The 2018 cadet world champion, Shilson is in her third season of senior-level competition. She doesn't often get to wrestle the world's best, making the Olympic trials an important step in her development.

"It's pretty cool seeing a bunch of really big names,'' said Shilson, who has won three national championships in her two seasons at Augsburg. "I don't think it's intimidating. It kind of takes the pressure off.

"I have nothing to lose. And I'm going to do everything I can to battle back for third.''

The No. 6 seed, Shilson started by pinning Sage Mortimer. She ran into a seasoned quarterfinal opponent in No. 3 seed Anthony, 29, who finished fifth at the world championships in 2013 and 2017. An extremely quick and assertive wrestler, Anthony took command of the match and never gave Shilson an opening.

Though Shilson said "that one stung a bit,'' Anthony had high praise for Shilson after their match.

"I see her work ethic,'' Anthony said. "A lot of people don't want to work that hard all the time. She has a ton of potential.''

Shilson said she makes incremental progress every time she wrestles the top women in her class, and the Olympic trials provided an invaluable opportunity to move up a little more.

"This is a great point in my career, just getting to be here,'' she said. "Having this experience and knowing what to expect will only help me in the future.''

Ahead of schedule

Patrons of Alary's Bar in St. Paul might have noticed a familiar face during Friday's telecast of the Olympic trials. Calvin Germinaro, who tends bar at that old-school watering hole, went 2-1 in the 67 kg Greco-Roman class and is still in the chase for third place.

Germinaro, of Anoka, has deep family ties to the sport. His uncle, Brandon Paulson, was a 1996 Olympic silver medalist in Greco-Roman and is now a prominent coach. The No. 5 seed, Germinaro had an up-and-down day; he beat No. 12 Colton Rasche 10-0 in his opening match, lost 10-0 to fourth seed Xavier Johnson in the quarterfinals and defeated No. 6 Lenny Merkin 12-4 in the consolation bracket.

At 22, Germinaro figured his best chance to make an Olympic team would come in 2024. He said qualifying for this year's trials puts him ahead of the game.

"I was at the 2016 Olympic trials, watching in the stands,'' he said. "I dreamed of wrestling in the 2024 trials, but I started having success early, and it was all gas, no brakes. It's a blessing to be here, and a huge learning experience.''

Germinaro took a semester off from his studies at the University of Minnesota — and time off from Alary's — to train full-time for the trials. After committing to the Gophers out of high school, he did not join the team, opting for the Greco-Roman training program at Northern Michigan University. He finished second at the U.S. senior nationals in 2019 and 2020.

Minnesota results

In addition to Shilson and Germinaro, seven Minnesotans will wrestle in the consolation bracket Saturday.

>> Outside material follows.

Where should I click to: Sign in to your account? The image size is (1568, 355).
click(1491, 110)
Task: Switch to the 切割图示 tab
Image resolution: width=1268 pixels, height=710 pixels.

In the men's 57 kg freestyle class, former Gopher Sean Russell lost in the quarterfinals, then defeated another former Gopher, Zach Sanders, in a consolation bout. Former Gophers Mitch McKee (65 kg freestyle) and Tony Nelson (125 kg freestyle) lost their opening matches, as did Augsburg alum Donny Longendyke (130 kg Greco-Roman), Jake Clark of St. Cloud (97 kg Greco-Roman) and Minnesota Storm members Eric Twohey (97 kg Greco-Roman) and Barrett Stanghill (87 kg Greco-Roman). All are still alive in the consolations.

Former Gopher Brett Pfarr (86 kg freestyle) won his first match but was defeated in the consolation bracket. Augsburg sophomore Marlynne Deede (76 kg women's freestyle) and Sanders also are out.

The Star Tribune did not travel for this event. This article was written using the television broadcast and interviews before and/or after the event.